When forcing a user vm for the generation-2 java config using the workaround described on the java upgrade page, the java nsplugin keeps pointing to the system vm version, rendering it unusable. To reproduce: Set sun-jdk-1.5 as the user vm (the system vm for generation 1 will always be a 1.4 vm), apply the workaround mentioned on the java upgrade guide on a user's .bashrc: if [[ -L $HOME/.gentoo/java-config-2/current-user-vm ]]; then export JAVA_HOME=$HOME/.gentoo/java-config-2/current-user-vm elif [[ -L /etc/java-config-2/current-system-vm ]]; then export JAVA_HOME=/etc/java-config-2/current-system-vm fi Run firefox and check "about:plugins", it will display the java plugin using the 1.4 vm, and no applets will run.

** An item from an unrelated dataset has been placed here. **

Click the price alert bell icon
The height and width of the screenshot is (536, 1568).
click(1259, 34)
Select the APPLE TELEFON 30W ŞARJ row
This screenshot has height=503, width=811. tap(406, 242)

It really isn't possible (afaik) to have the system's java plugin be changed along with the system vm. This is because the plugin is a file that lives in /usr/lib/nsbrowser/plugins/java-plugin.so. This used to be copied here if you emerge a jdk/jre with USE=nsplugin, but was recently changed because it causes file collisions when you emerge more than one. You also can't have this point at something under /etc/java-config-2/current-system-vm because plugins could feasibly be at different file names, or not even be available . So instead, we have an eselect module, java-nsplugin, to manage the current system java plugin. It doesn't currently let you define a per user plugin, because I think it's a bit trickier to manage than the system one.
shouldn't the plugin be set when you set the system-vm then ? maybe the jdk/jre ebuilds should create a link to its plugin in JAVA_HOME/plugin.so, and the plugin on /usr/lib/mozilla should link to current_vm/plugin.so I don't think it's a problem (at least for firefox) if the link is dead, so, it wouldn't be a problem if the current vm doesn't provide a plugin at all (is there any vm that doesn't provide a plugin anyway?)
Sun doesn't provide one for amd64. Kaffe doesn't provide one. Jrockit doesn't provide one. I'm pretty sure the way it is now is slighty better than your suggestion, because the java plugin should always work, regardless of what your system vm is. Perhaps it may make sense that, if the system vm has a plugin installed, it might set the system nsplugin too. That might be a little tricky to implement though with the way things are atm.
If you have two users, and system-vm is 1.4 User1 vm is 1.4 User2 vm is 1.5 If you set java-plugin to 1.4, it won't work for User2. If you set the java-plugin to 1.5, it won't work for User1.